Our emphasis on shaping a “One Minnesota’’ mentality in politics and policy-making got a boost in a Star Tribune editorial last week. The editorial, headlined “One Minnesota Wins,’’ argued that voters in the Aug. 14 primary apparently “don’t like divide-and-conquer politics that deepen divisions between rural and urban Minnesotans.’’ The newspaper observed that “in both parties, voters chose gubernatorial candidates with the potential to appeal to the whole state.” Congressman Tim Walz’s “stronger-than-expected showing “suggests that DFL voters agreed that an effort to make the DFL more than an urban party should be a priority this year.” Meanwhile, Republican nominee Jeff Johnson “did not engage in the big-city bashing that (former Gov. Tim) Pawlenty employed,’’ the editorial opined. At Growth & Justice, we agree wholeheartedly with this further admonition in the editorial: “Candidates up and down the ballot should pay heed. Voters may be growing resistant to efforts to win local votes by casting aspersions on entire regions of the state. Increasingly, they may see such appeals for what they are — a ploy that risks long-term damage to this state’s ability to govern itself and compete in the 21st-Century economy. This year, there may be an advantage for candidates who exhibit an understanding that functioning as one state is key to Minnesota’s success.’’

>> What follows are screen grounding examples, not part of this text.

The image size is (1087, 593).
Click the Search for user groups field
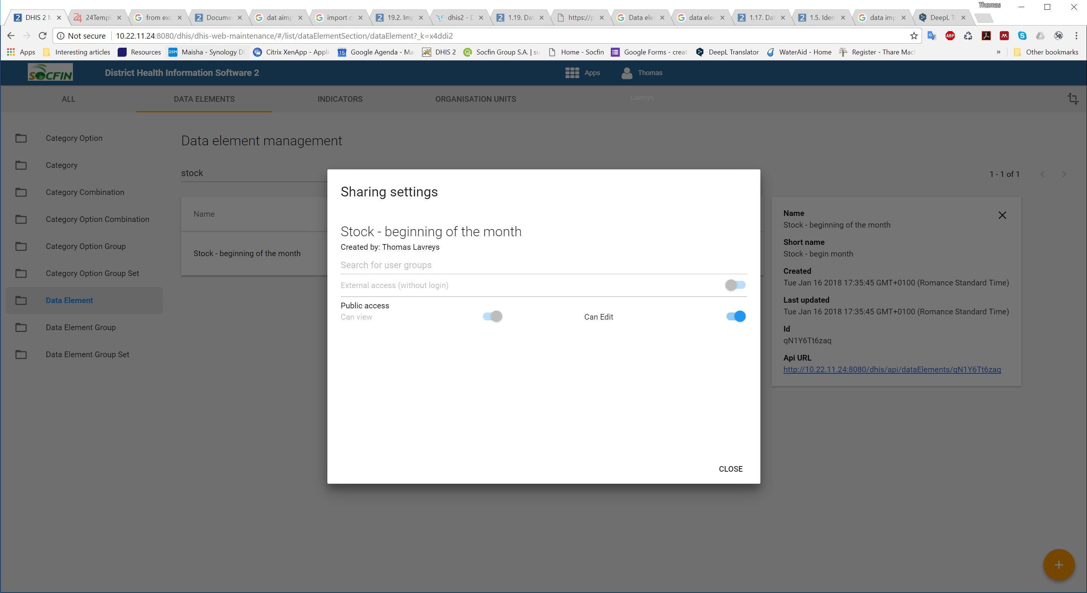(543, 265)
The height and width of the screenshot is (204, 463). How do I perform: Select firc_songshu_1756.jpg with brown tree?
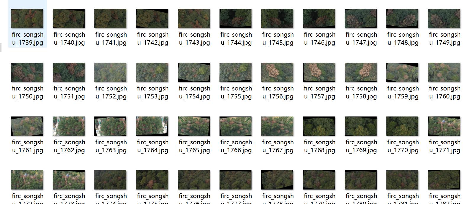(x=277, y=72)
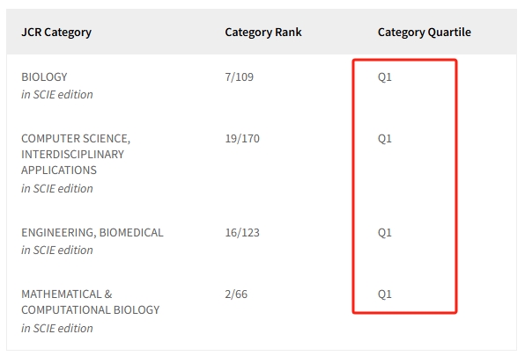
Task: Click the JCR Category column header
Action: (x=56, y=33)
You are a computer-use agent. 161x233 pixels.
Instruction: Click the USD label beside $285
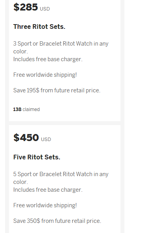click(x=45, y=9)
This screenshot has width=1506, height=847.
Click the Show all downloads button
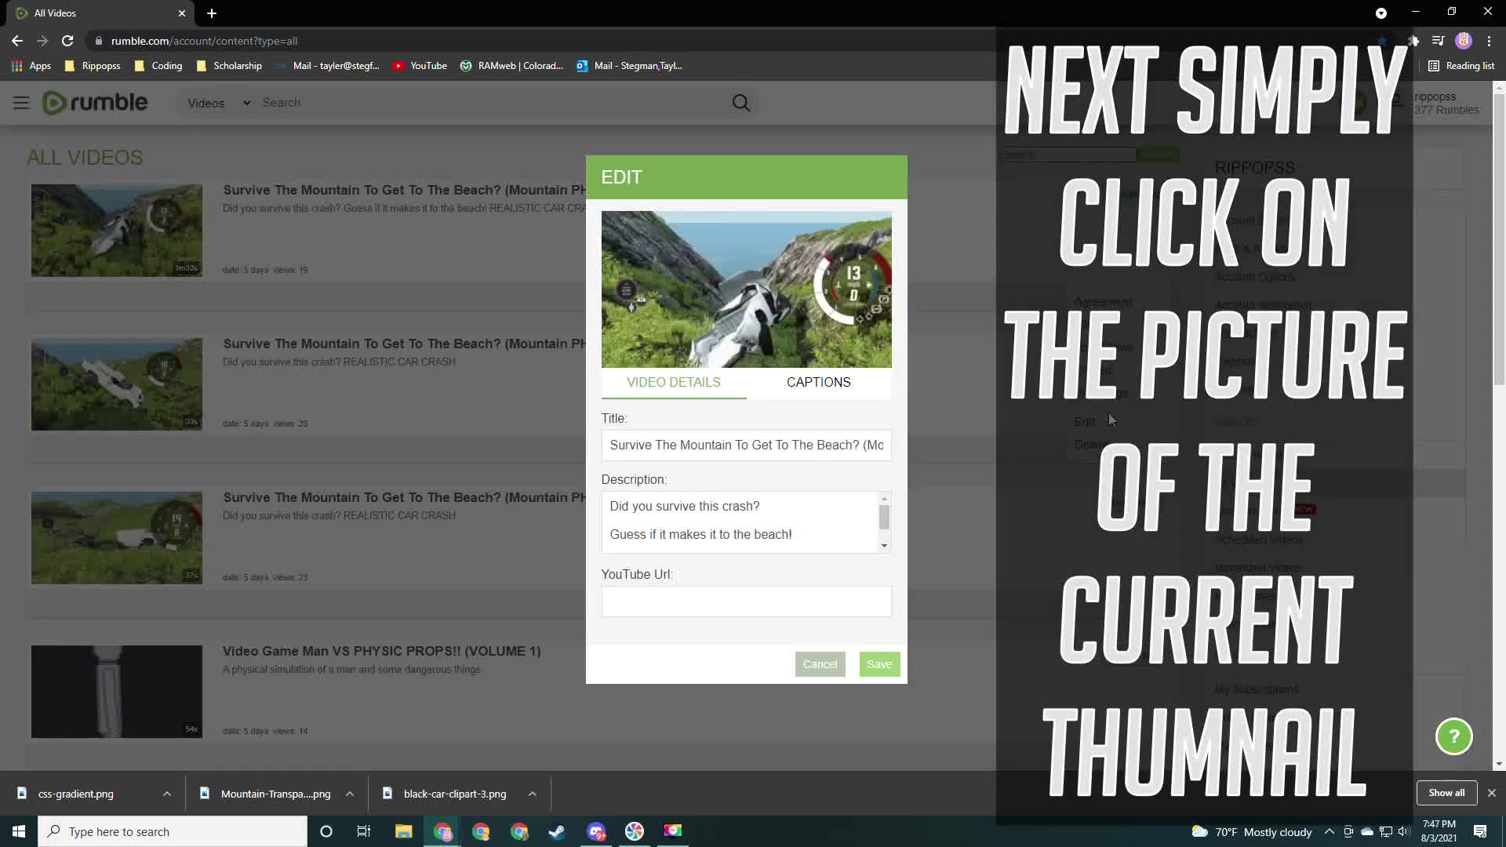1446,793
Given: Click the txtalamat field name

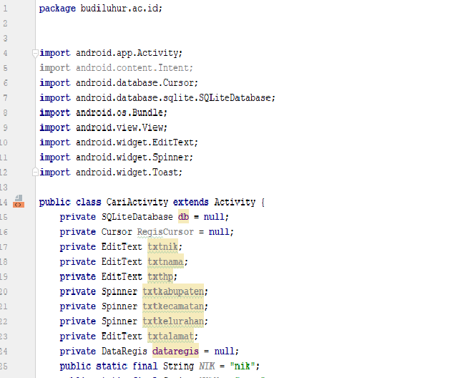Looking at the screenshot, I should point(170,336).
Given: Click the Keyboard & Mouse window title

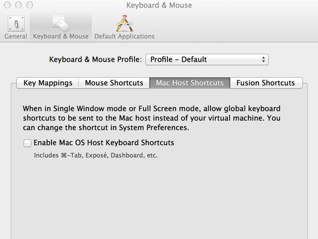Looking at the screenshot, I should click(159, 5).
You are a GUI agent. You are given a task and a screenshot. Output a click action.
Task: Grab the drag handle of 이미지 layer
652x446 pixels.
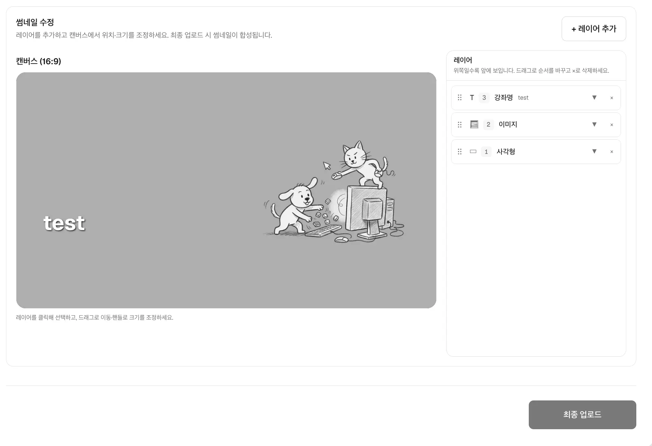(x=460, y=124)
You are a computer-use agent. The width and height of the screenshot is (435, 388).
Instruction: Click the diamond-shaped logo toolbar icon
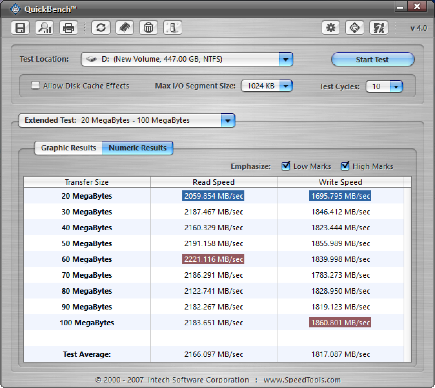pos(355,28)
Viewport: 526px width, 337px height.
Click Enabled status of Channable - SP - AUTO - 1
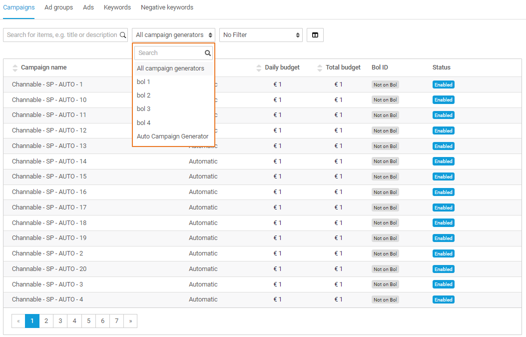[x=443, y=85]
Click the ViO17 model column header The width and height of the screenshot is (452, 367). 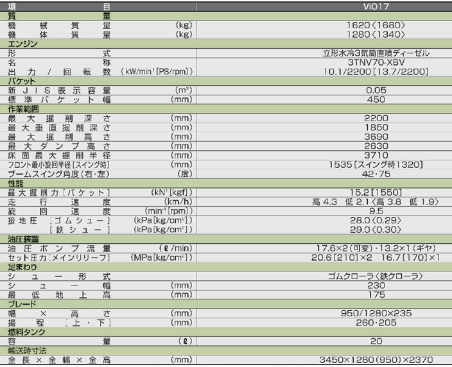click(x=377, y=6)
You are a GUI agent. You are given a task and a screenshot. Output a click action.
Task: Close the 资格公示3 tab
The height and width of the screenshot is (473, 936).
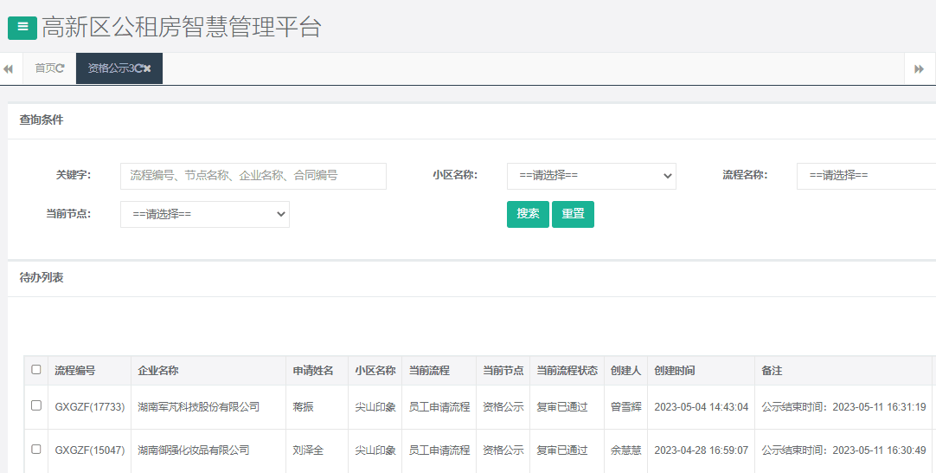pos(148,68)
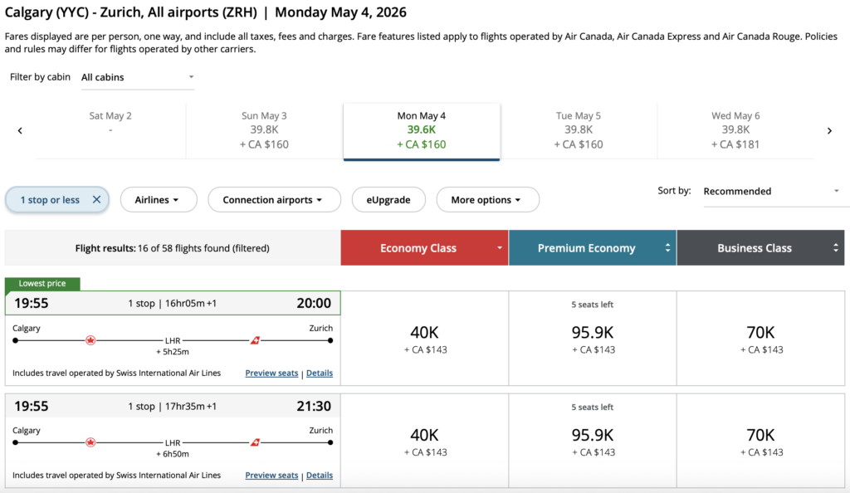Select the Sun May 3 date tab
The width and height of the screenshot is (850, 493).
tap(264, 130)
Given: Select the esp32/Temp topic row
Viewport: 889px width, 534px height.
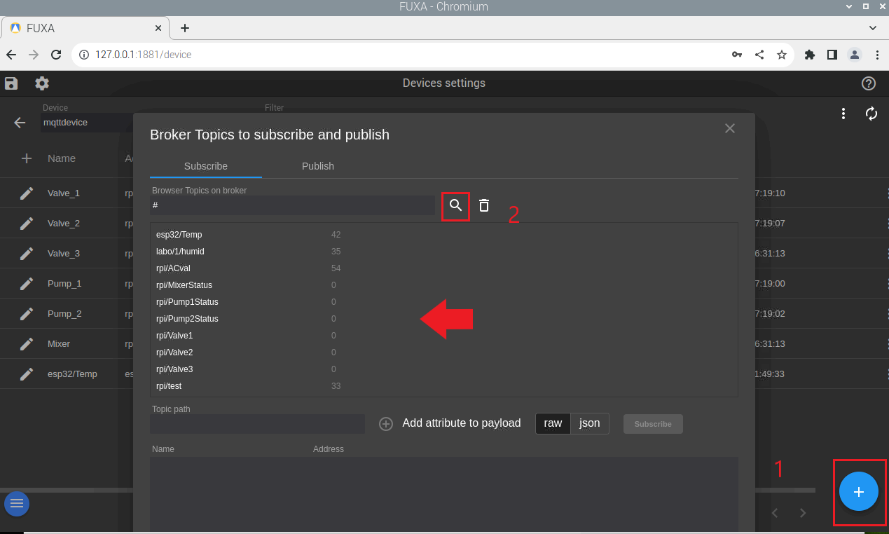Looking at the screenshot, I should (179, 235).
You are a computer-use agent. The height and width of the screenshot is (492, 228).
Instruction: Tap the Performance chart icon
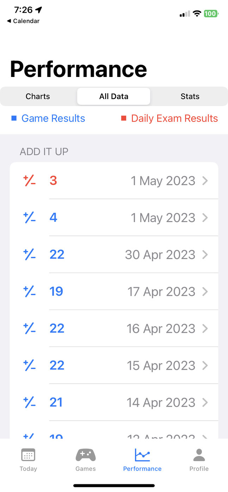[x=142, y=455]
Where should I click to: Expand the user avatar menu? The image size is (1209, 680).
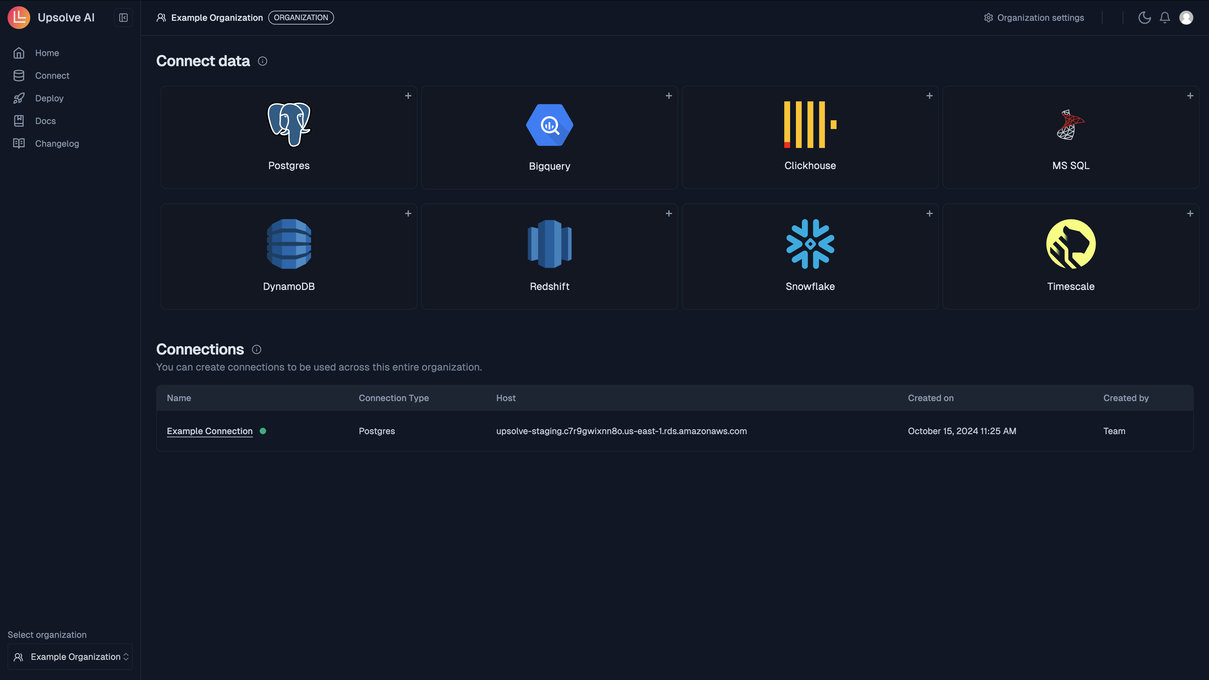pyautogui.click(x=1186, y=17)
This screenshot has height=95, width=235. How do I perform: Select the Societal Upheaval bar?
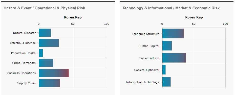[164, 69]
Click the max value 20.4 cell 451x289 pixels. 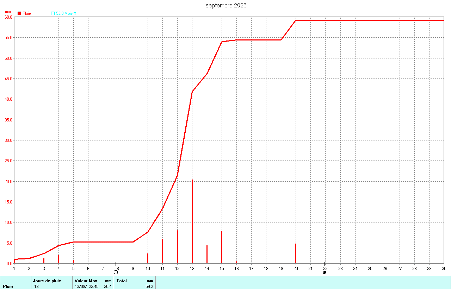tap(108, 287)
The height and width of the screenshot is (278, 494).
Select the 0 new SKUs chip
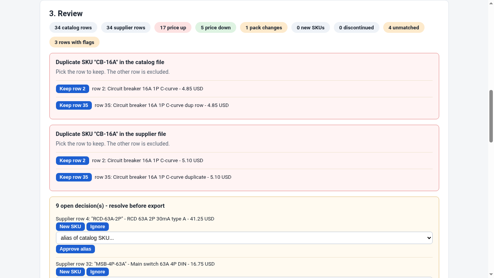tap(311, 27)
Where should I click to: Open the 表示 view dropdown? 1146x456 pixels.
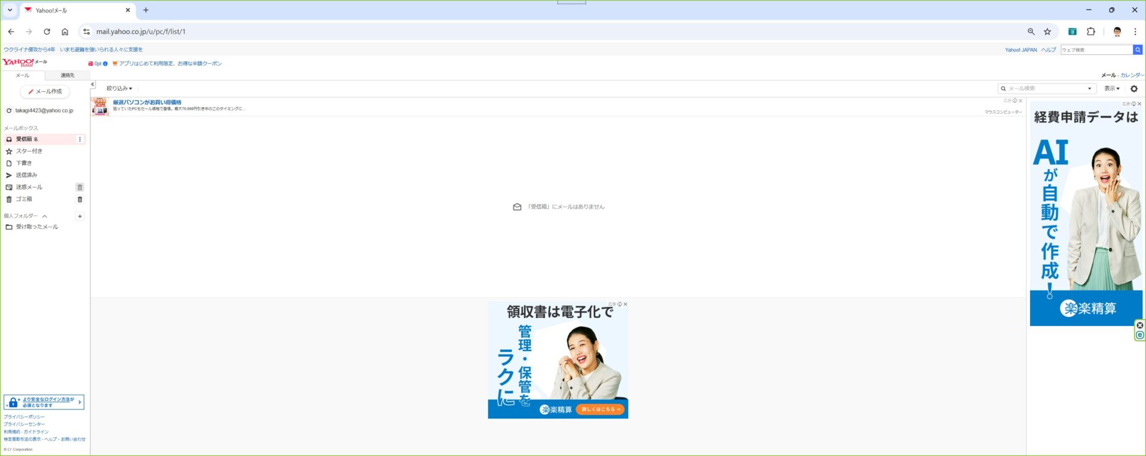point(1111,88)
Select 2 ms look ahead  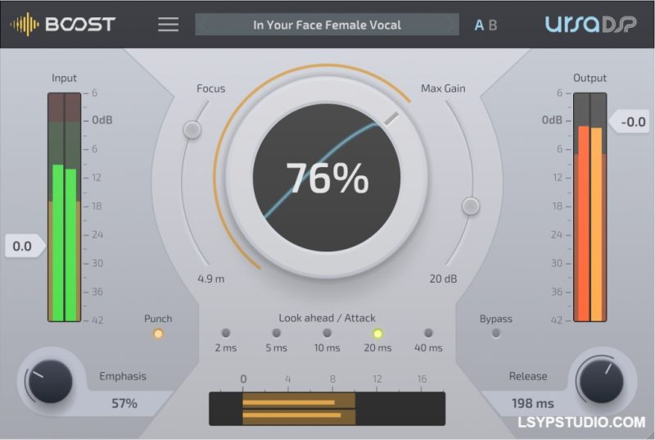(x=226, y=333)
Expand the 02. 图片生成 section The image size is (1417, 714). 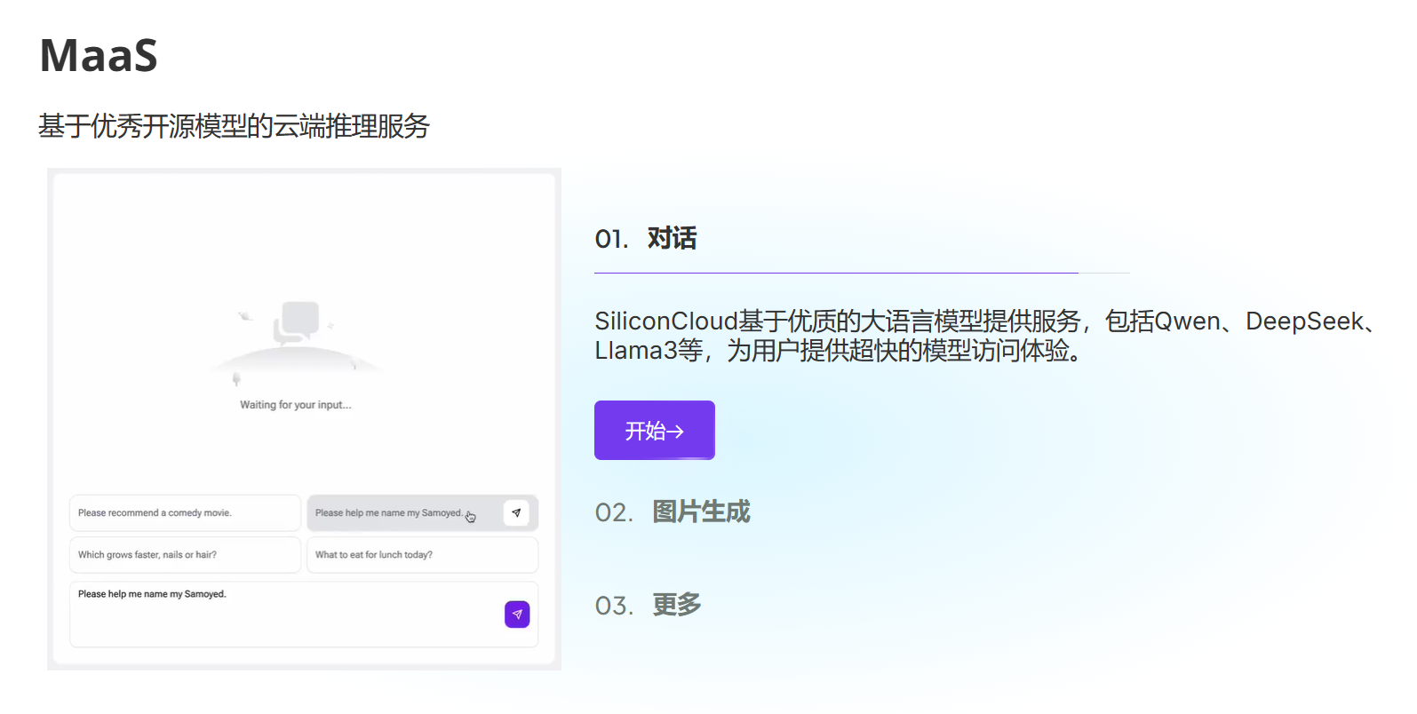(x=673, y=512)
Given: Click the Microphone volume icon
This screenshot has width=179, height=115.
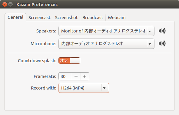Looking at the screenshot, I should point(162,44).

Long periods of steady economic growth tend to take the edge off concerns about growing inequality and racial disparity. A recent report from the Economic Policy Institute, comparing pay increases for CEOs and ordinary workers, shows why we have to keep our eyes on who exactly is benefitting from the growth. In 2017 the average CEO of the 350 largest firms in the U.S. received $18.9 million in compensation, a 17.6 percent increase over 2016. The typical worker’s compensation remained flat, rising a mere 0.3 percent. Why is this important? EPI says: “Regardless of how it is measured, CEO pay continues to be very, very high and has grown far faster in recent decades than typical worker pay. Higher CEO pay does not reflect correspondingly higher output or better firm performance. Exorbitant CEO pay therefore means that the fruits of economic growth are not going to ordinary workers. The growth of CEO and executive compensation overall was a major factor driving the doubling of the income shares of the top 1 percent and top 0.1 percent of U.S. households from 1979 to 2007. Since then, income growth has remained unbalanced. Profits and stock market prices have reached record highs while the wages of most workers have continued to stagnate.”
“Too often, executive compensation in the U.S. is ridiculously out of line with performance. That won't change, moreover, because the deck is stacked against investors when it comes to the CEO's pay. The upshot is that a mediocre-or-worse CEO - aided by his handpicked VP of human relations and a consultant from the ever-accommodating firm of Ratchet, Ratchet and Bingo - all too often receives gobs of money from an ill-designed compensation arrangement.” —Warren Buffet, CEO of Berkshire Hathaway, considered one of the most successful investors of all time and ranked 3rd wealthiest person in the world as of June 30, 2018.